_SOURCE PASSAGE:_
* * * * * * * * *

Question Visibility options
Which areas can be seen from a fire lookout tower that is 15 meters high? POINT, FREQUENCY, OFFSETA
How frequently can a proposed disposal site be seen from an existing highway? LINE, FREQUENCY
Where should the next communications repeater tower in a series be located? POINT, FREQUENCY, OFFSETA, OFFSETB, VERT1, VERT2, AZIMUTH1, AZIMUTH2
Given a set of locations for fire lookout towers, what is the minimum number of towers required to see the entire study area? POINT, OFFSETA, OBSERVERS
Which locations of the raster can see only the disposal site and transmission tower 3? POINT, OBSERVERS
I want to assign different weights to each landscape feature within a viewshed based on its visual quality. How can I determine which surface locations have the best view? POINT, OBSERVERS


Controlling the visibility analysis







Default settings for the options controlling Visibility
Option Default setting
SPOT Estimated using BILINEAR interpolation
OFFSETA 1
OFFSETB 0
AZIMUTH1 0
AZIMUTH2 360
VERT1 90
VERT2 -90
RADIUS1 1
RADIUS2 Infinity

The FREQUENCY option


With the FREQUENCY option, Visibility creates a raster recording the number of times each area can be seen from the feature observation points. This value is recorded in the VALUE item in the table of the output raster. All cell locations assigned NoData on the input <grid> are assigned NoData on the output raster.

* * * * * * * * *

_DATA PROVIDED:_
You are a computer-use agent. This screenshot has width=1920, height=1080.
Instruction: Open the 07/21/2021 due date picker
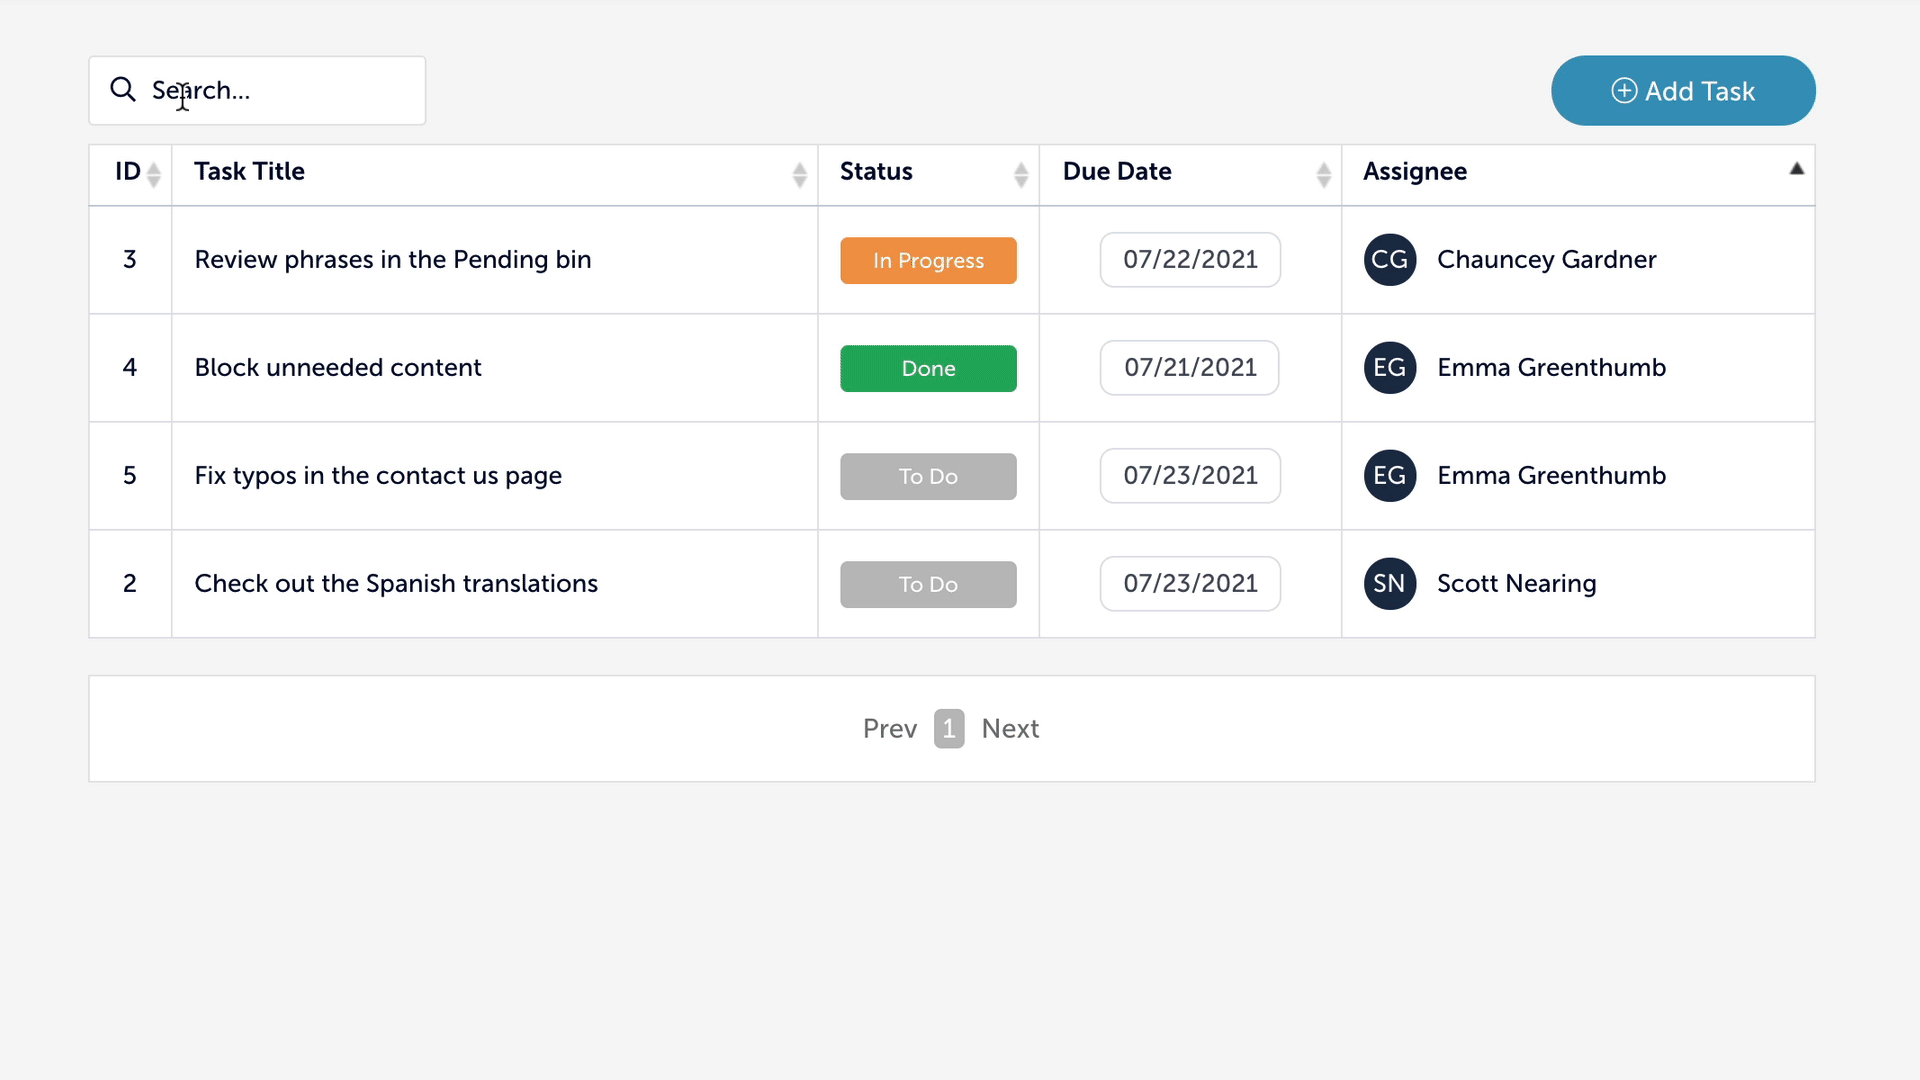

* * * * * * * * *

_TO BE DONE:_
- A) In the Visibility options text, which item in the output raster's table records how many times each area can be seen under the FREQUENCY option?
- B) Repeat everything in the Visibility options text from "With the FREQUENCY" down to "on the output raster.".

_TASK-BY-TASK OUTPUTS:_
- A) The VALUE item

- B)
With the FREQUENCY option, Visibility creates a raster recording the number of times each area can be seen from the feature observation points. This value is recorded in the VALUE item in the table of the output raster. All cell locations assigned NoData on the input <grid> are assigned NoData on the output raster.